Find the line containing "Task: Tap the words 'choice in the matter'". Retype it and every later line of the records exactly, leaving out pictures.

* _SUPPLIED RECORDS_:
——

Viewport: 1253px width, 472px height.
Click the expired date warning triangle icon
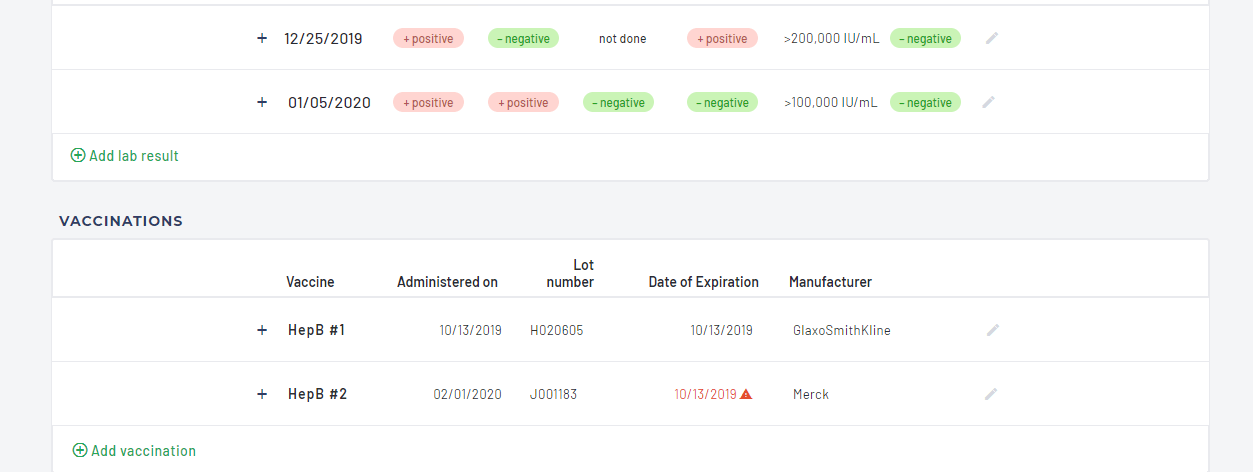pyautogui.click(x=746, y=394)
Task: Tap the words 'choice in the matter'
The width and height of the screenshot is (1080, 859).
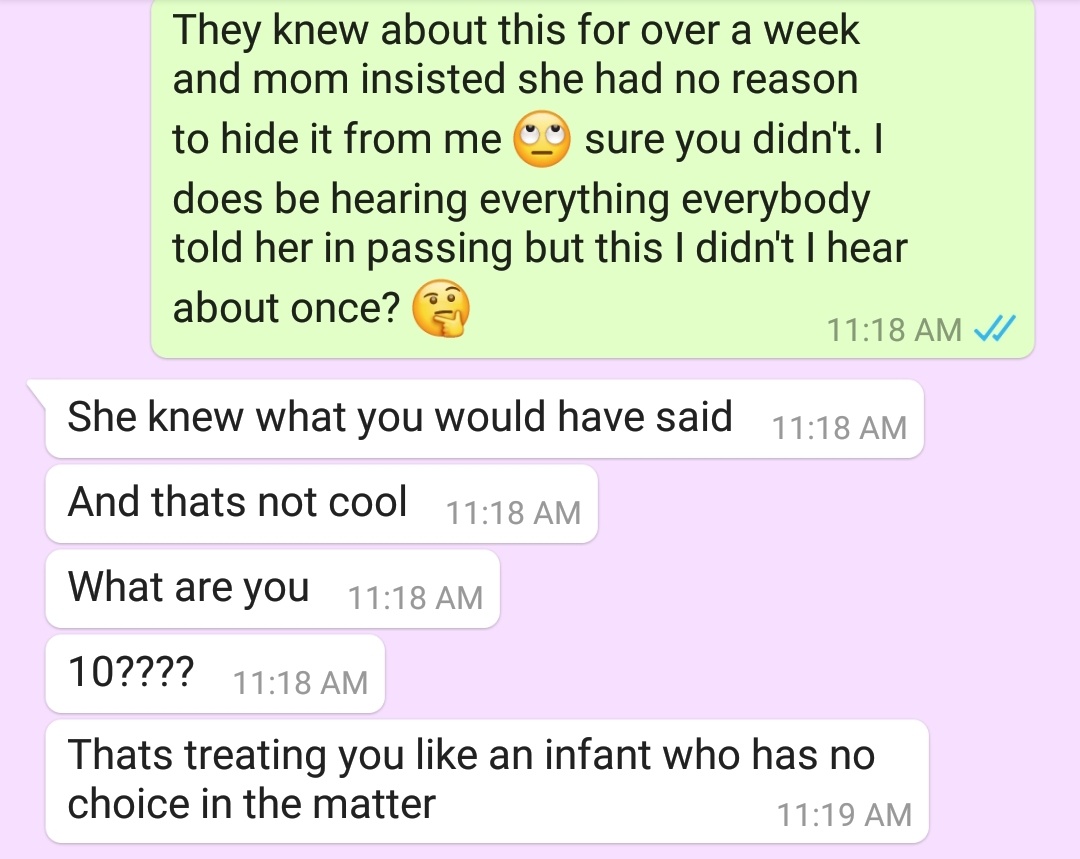Action: pyautogui.click(x=251, y=804)
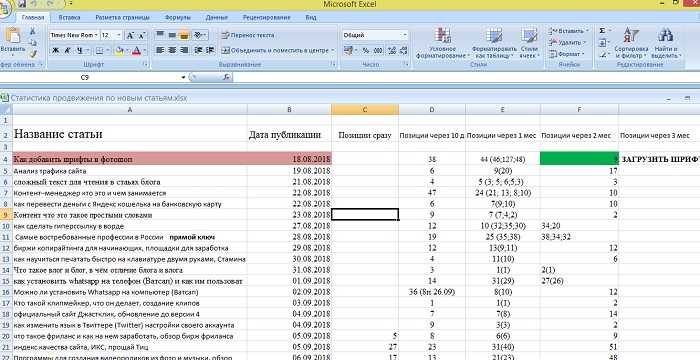Click Найти и выделить binoculars icon
700x360 pixels.
pyautogui.click(x=666, y=35)
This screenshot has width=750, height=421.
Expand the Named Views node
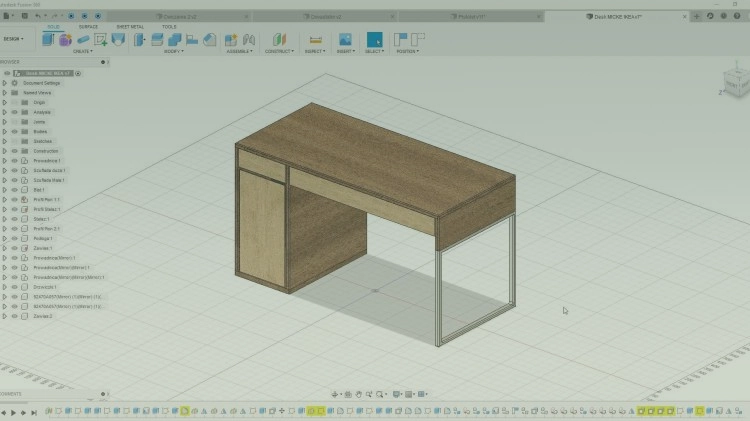[x=5, y=93]
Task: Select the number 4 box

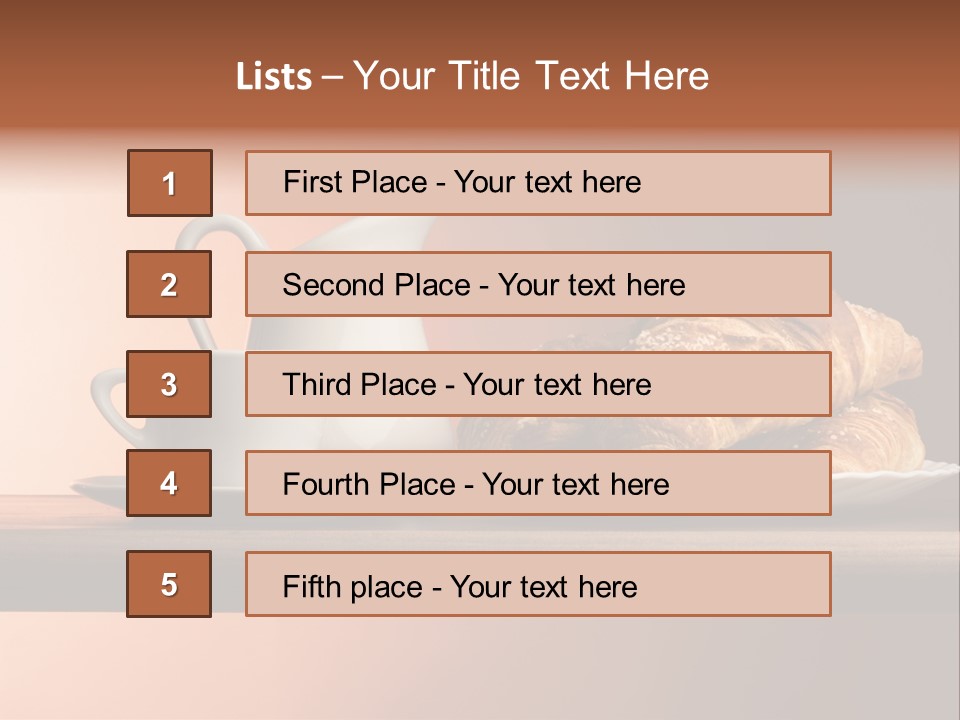Action: click(169, 483)
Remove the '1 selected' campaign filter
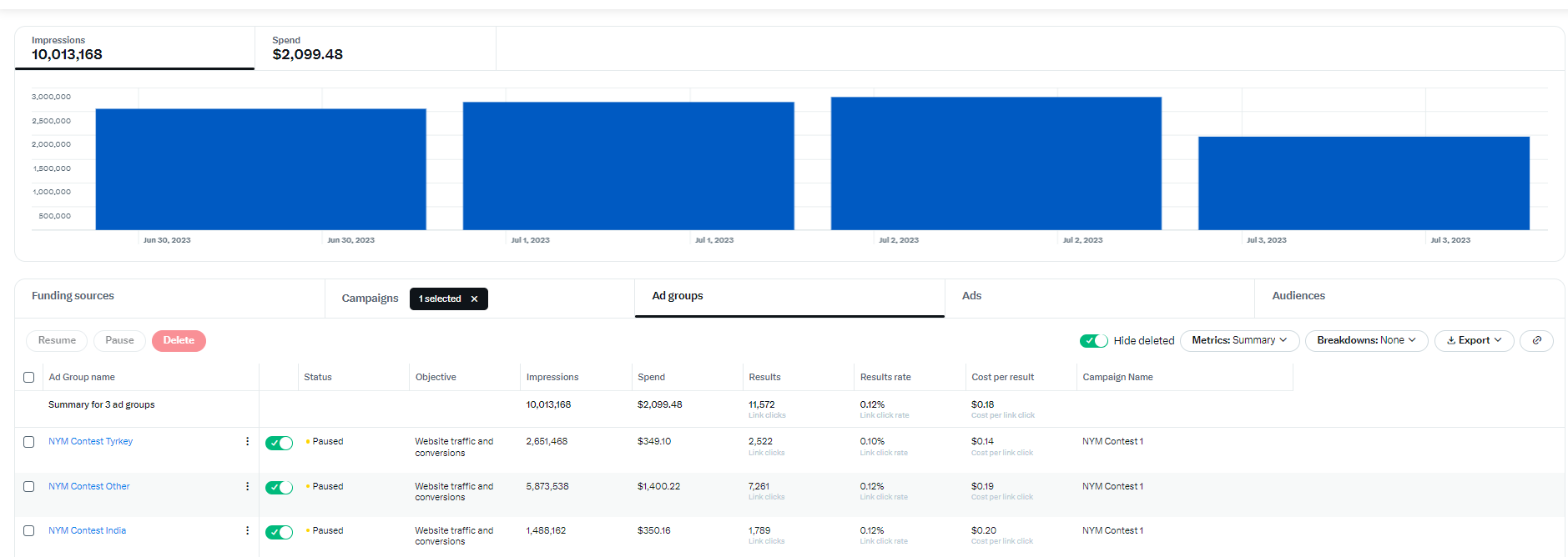The width and height of the screenshot is (1568, 557). pos(474,299)
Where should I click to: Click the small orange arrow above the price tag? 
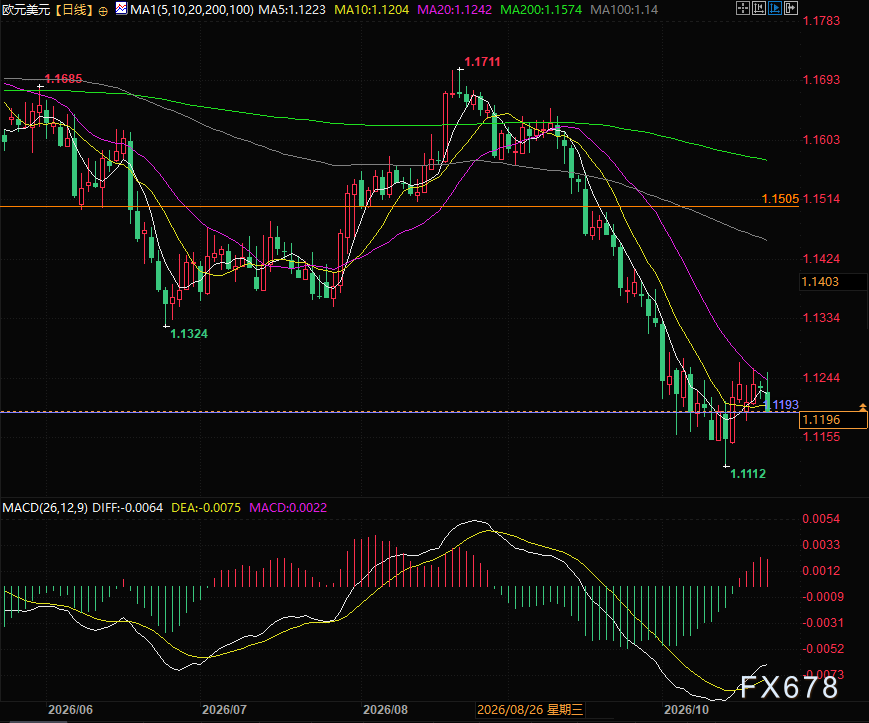point(863,407)
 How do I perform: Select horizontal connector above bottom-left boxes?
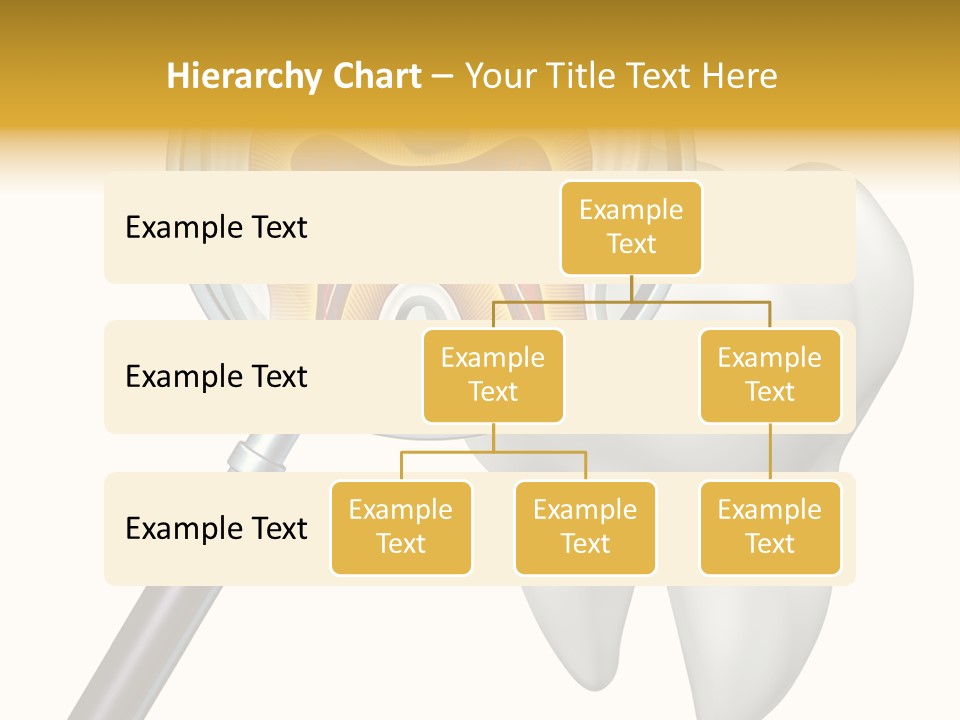(493, 452)
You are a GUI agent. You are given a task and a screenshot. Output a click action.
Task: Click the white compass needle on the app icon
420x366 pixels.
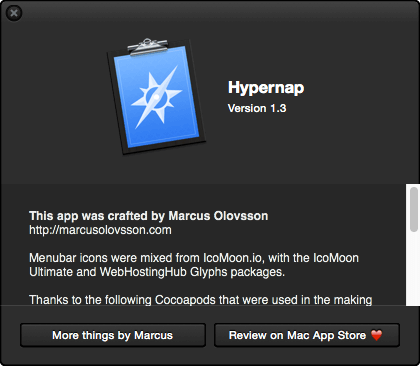click(x=156, y=97)
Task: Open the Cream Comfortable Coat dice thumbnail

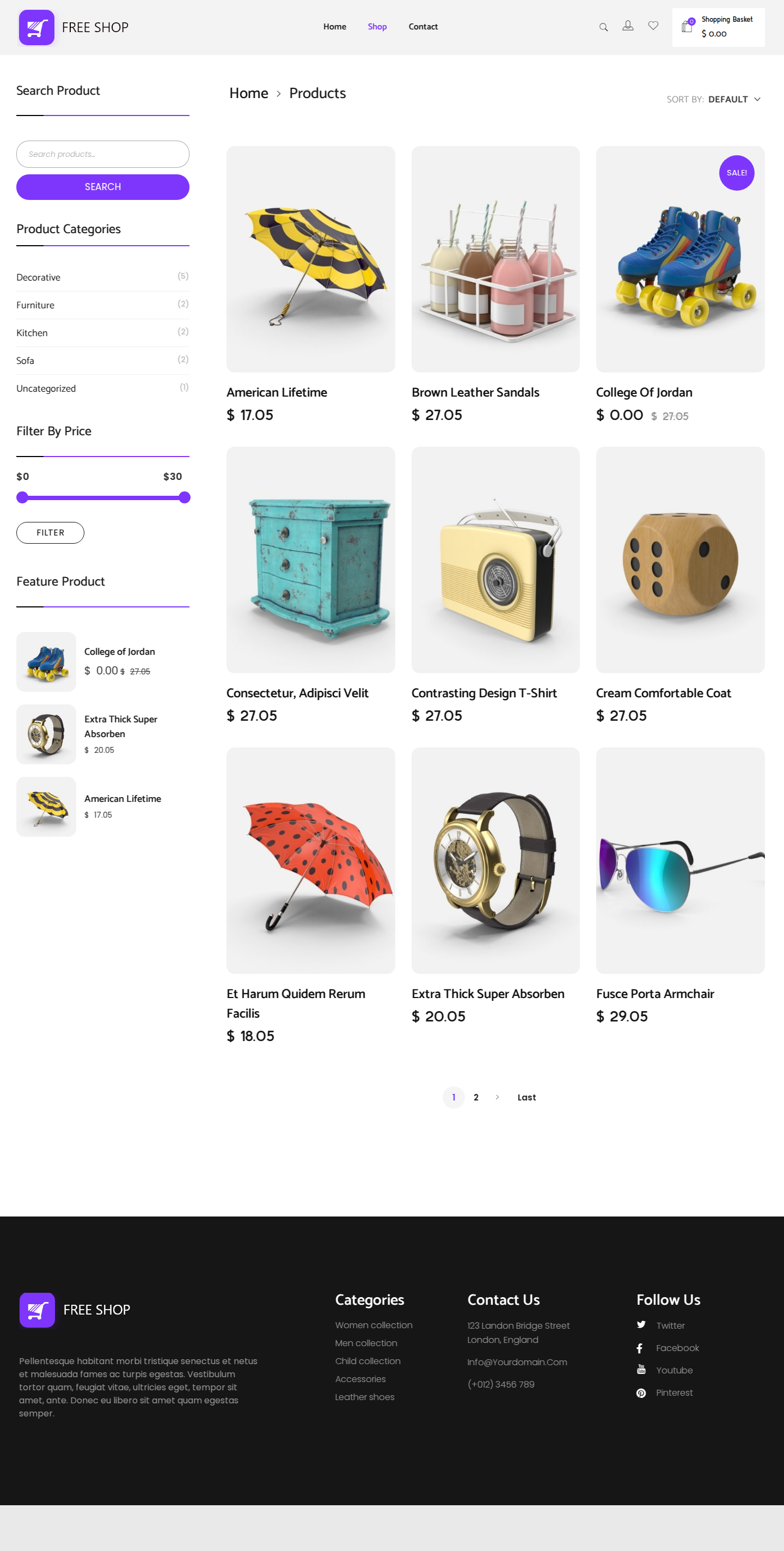Action: coord(680,560)
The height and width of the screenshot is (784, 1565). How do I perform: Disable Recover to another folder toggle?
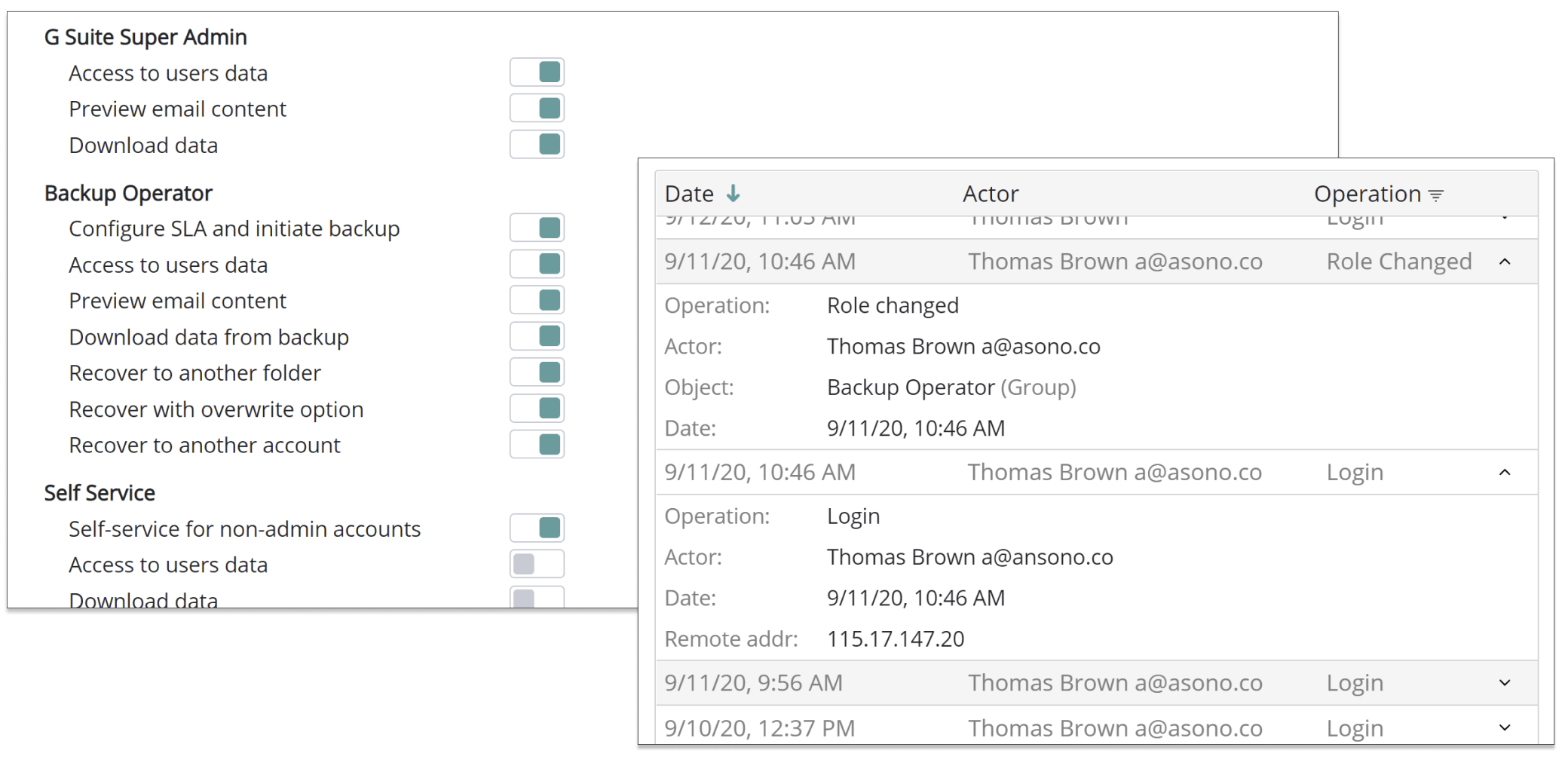pyautogui.click(x=537, y=372)
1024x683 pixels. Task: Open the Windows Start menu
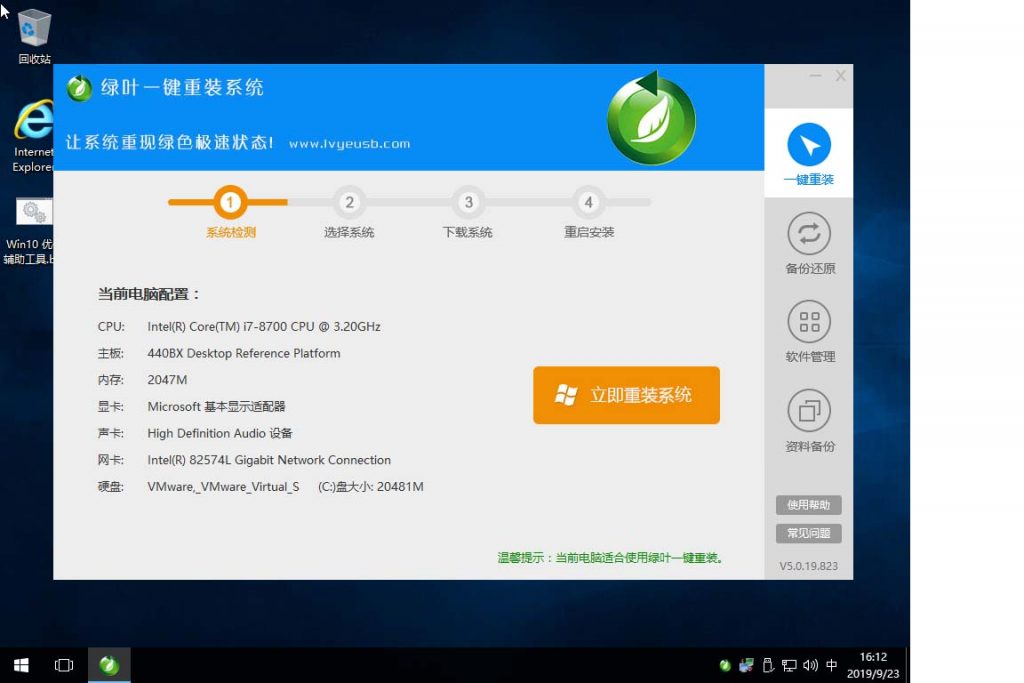[20, 664]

——

* _YOUR SOLUTION_:
Task: Tap the words 'choice in the matter'
The width and height of the screenshot is (1080, 859).
Action: pyautogui.click(x=251, y=804)
Click Найти и выделить binoculars icon
700x360 pixels.
pyautogui.click(x=666, y=35)
This screenshot has width=750, height=421.
Expand the Named Views node
[x=5, y=93]
Task: Select the number 4 box

Action: click(169, 483)
Remove the '1 selected' campaign filter
The width and height of the screenshot is (1568, 557). pos(474,299)
Where should I click to: Click the small orange arrow above the price tag? 
point(863,407)
 How do I perform: Select horizontal connector above bottom-left boxes?
(493, 452)
You are a GUI agent. You are given a task and a screenshot. Output a click action.
Task: Click the white compass needle on the app icon
420x366 pixels.
click(x=156, y=97)
Task: Open the Cream Comfortable Coat dice thumbnail

Action: coord(680,560)
The height and width of the screenshot is (784, 1565). How do I perform: Disable Recover to another folder toggle?
pyautogui.click(x=537, y=372)
1024x683 pixels. Task: Open the Windows Start menu
[20, 664]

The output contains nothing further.